Task directions: Could you rewrite the entries from the start through the line containing "click(x=791, y=445)" as a numbered list, leaving out blank lines and the pictures?

--- Record extracts ---

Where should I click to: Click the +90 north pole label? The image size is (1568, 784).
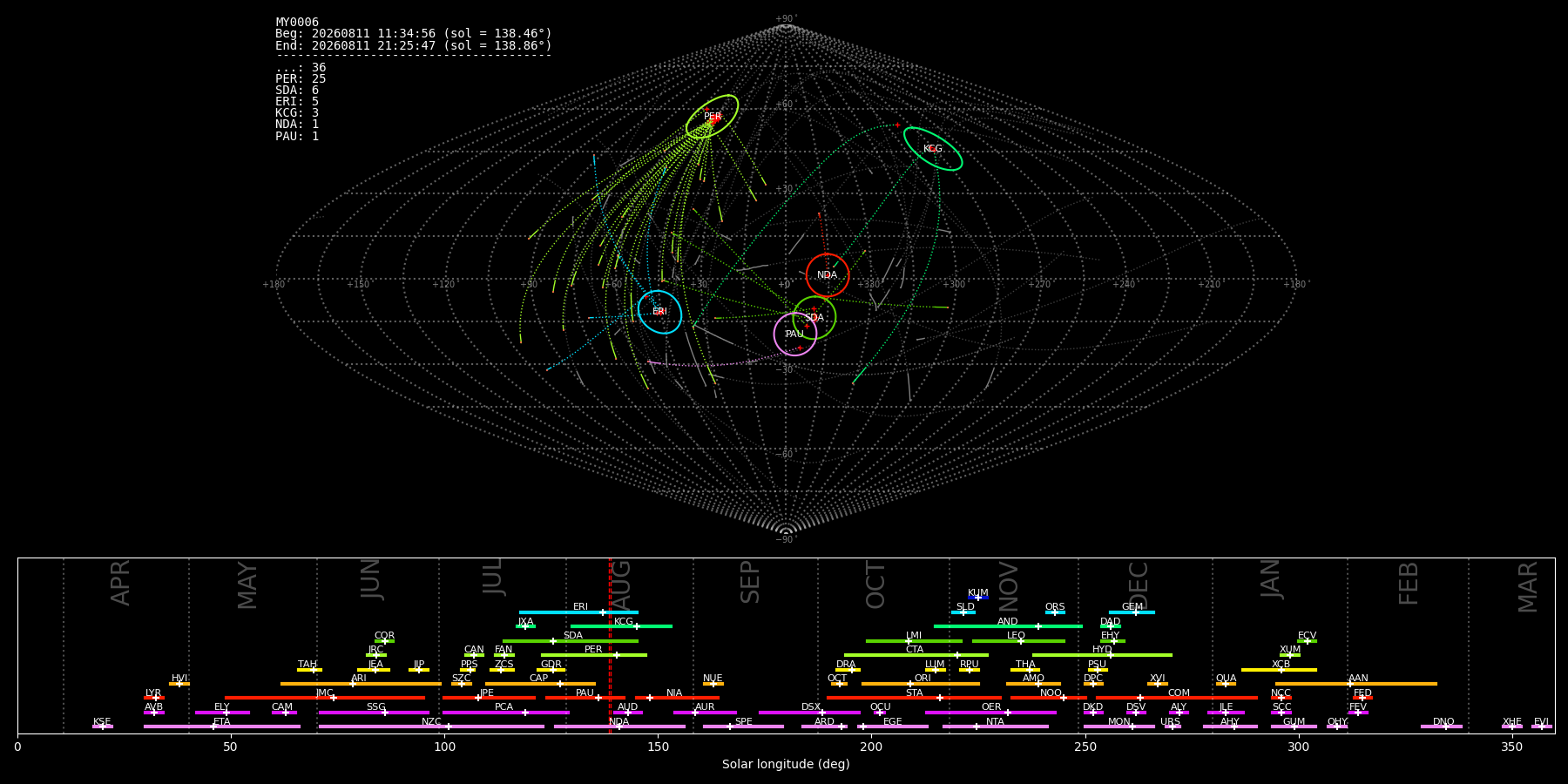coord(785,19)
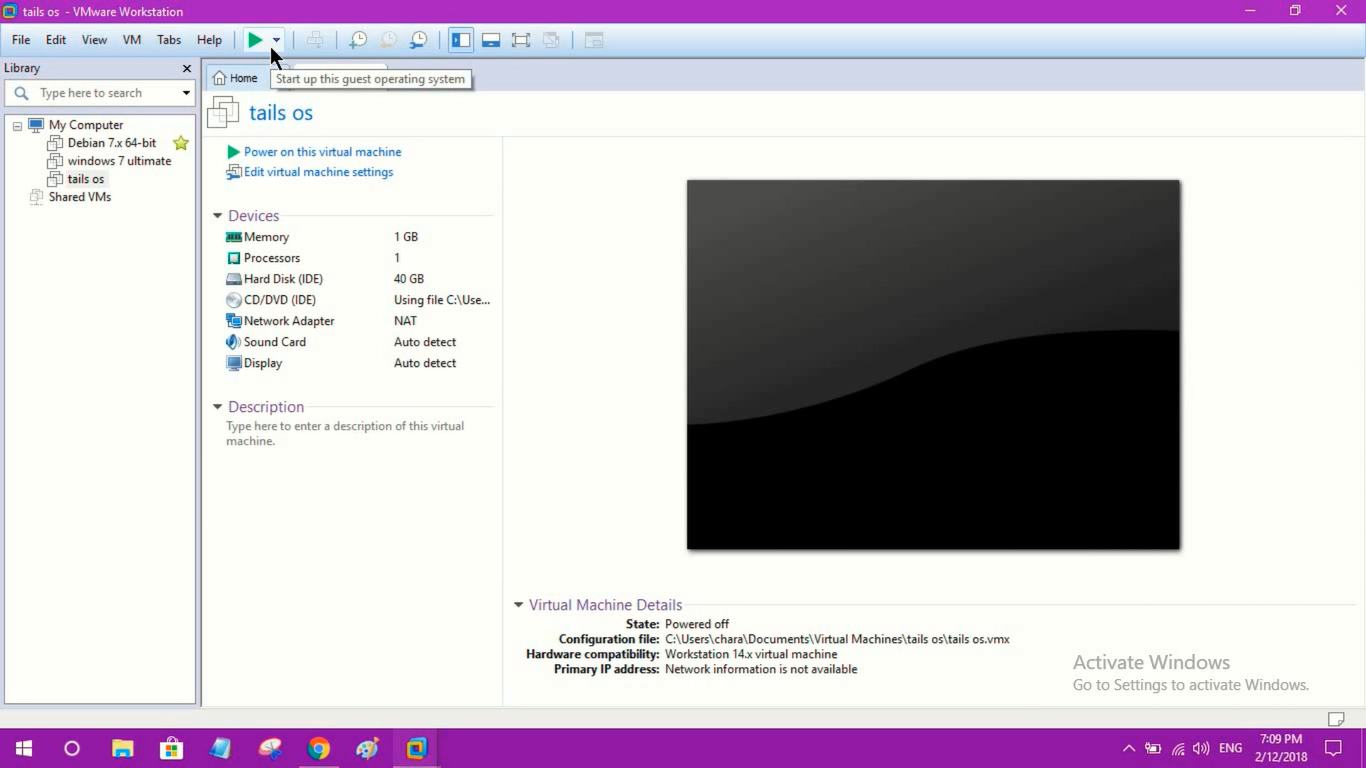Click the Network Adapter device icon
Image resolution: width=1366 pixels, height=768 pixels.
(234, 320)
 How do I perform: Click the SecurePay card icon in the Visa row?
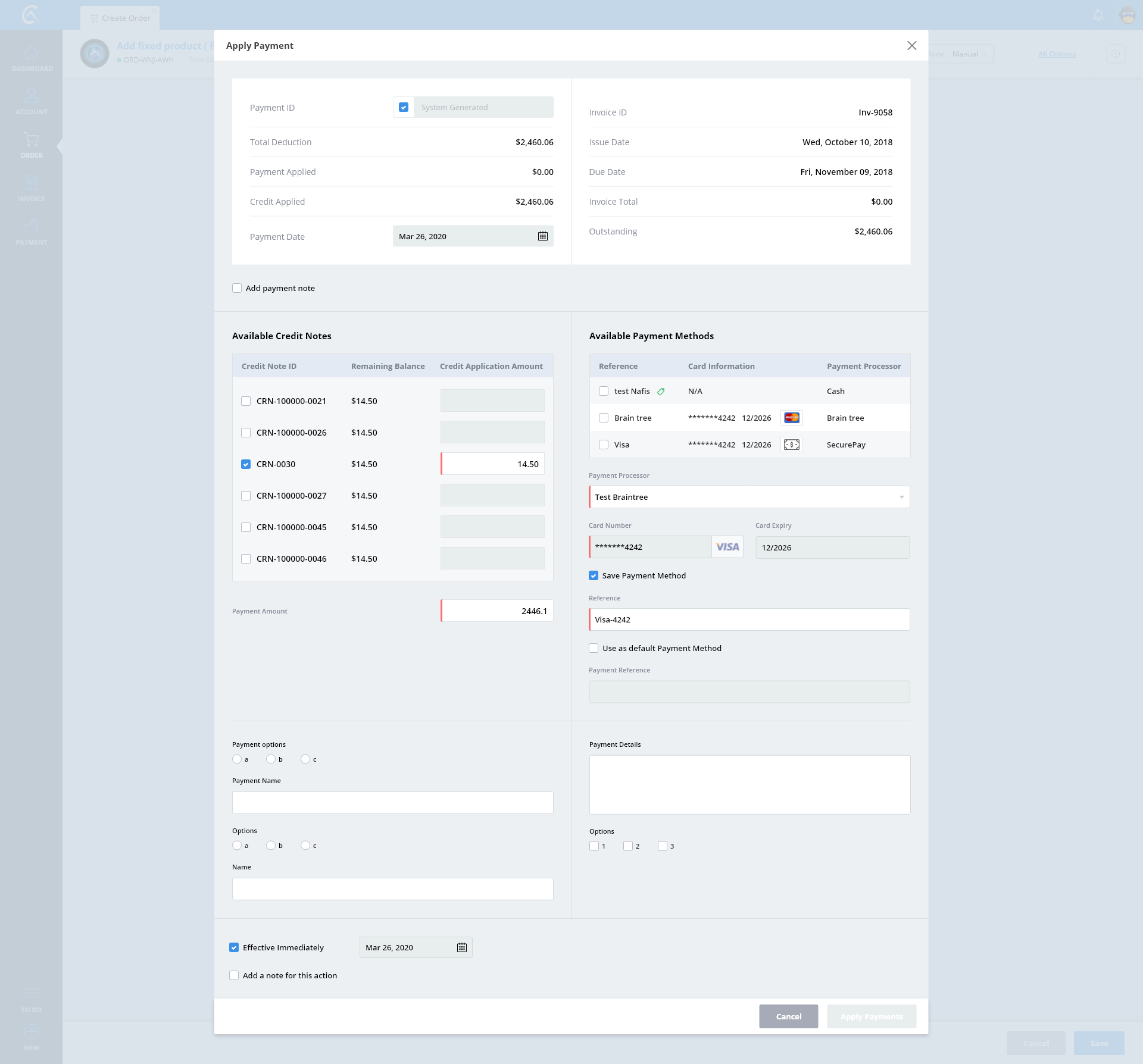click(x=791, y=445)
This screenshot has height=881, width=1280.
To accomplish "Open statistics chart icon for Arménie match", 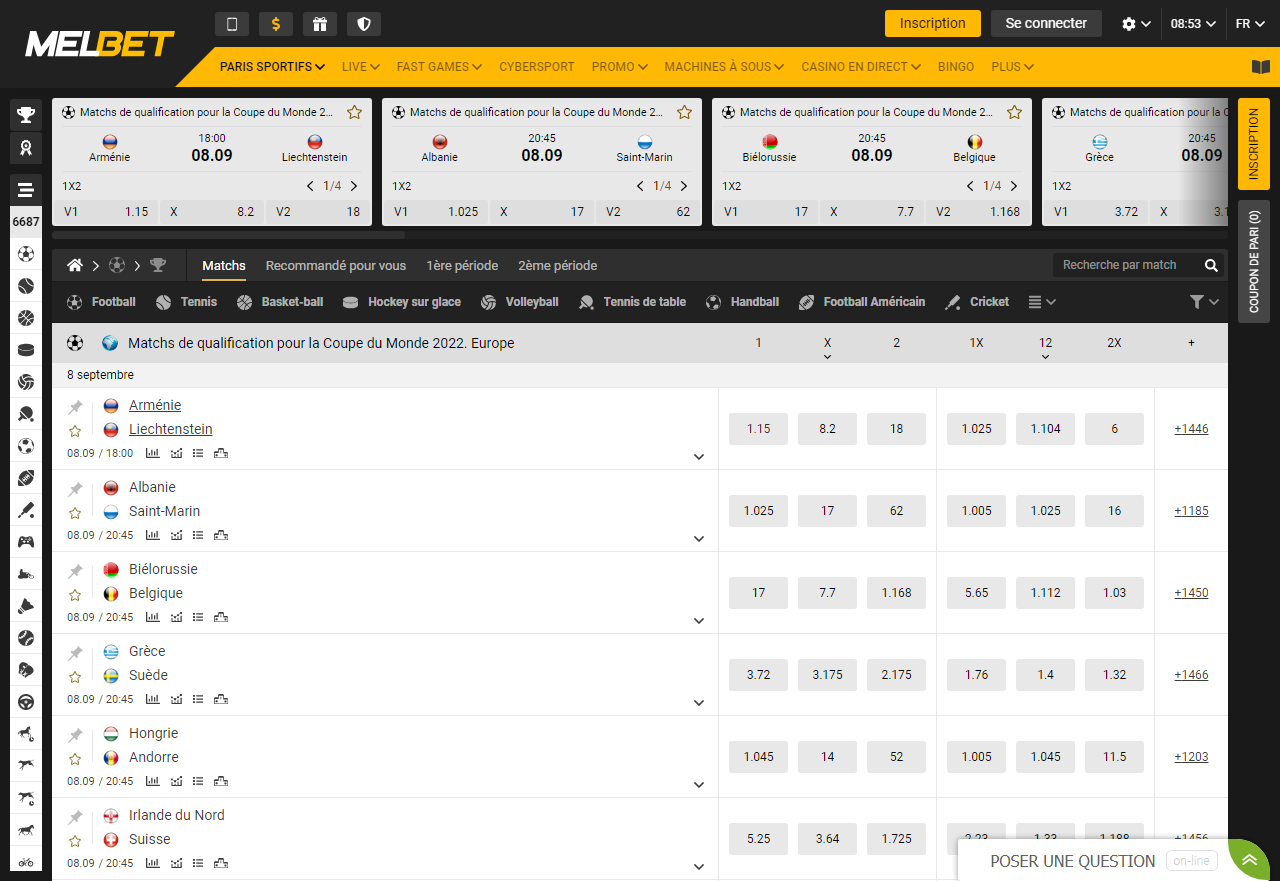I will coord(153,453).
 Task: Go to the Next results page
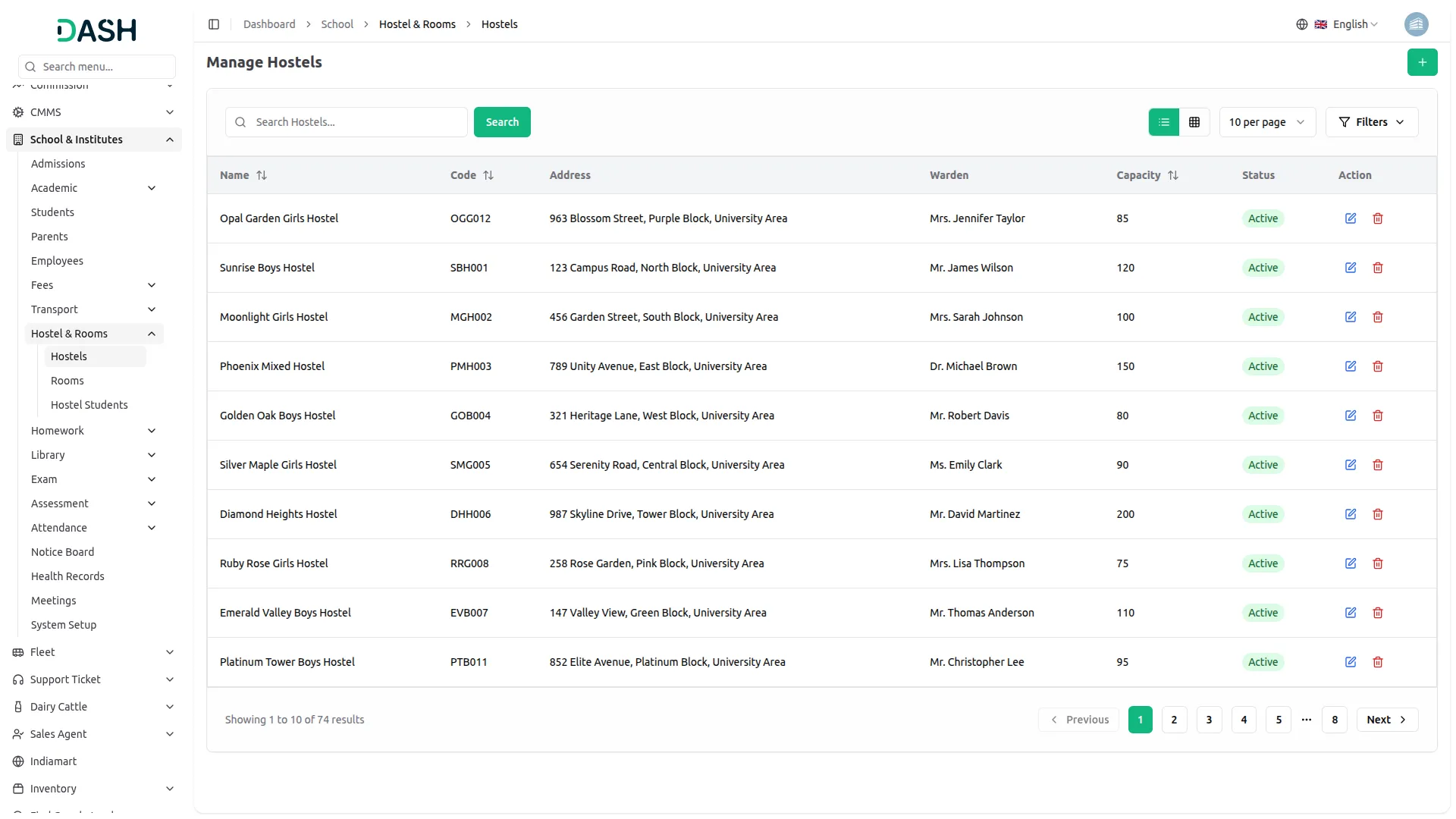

---

Expected answer:
1. Where should I click to: Click the +90 north pole label? The image size is (1568, 784).
2. coord(785,19)
3. Click the Network Adapter device icon
4. Image resolution: width=1366 pixels, height=768 pixels.
5. (234, 320)
6.  How do I perform: Click the SecurePay card icon in the Visa row?
7. click(x=791, y=445)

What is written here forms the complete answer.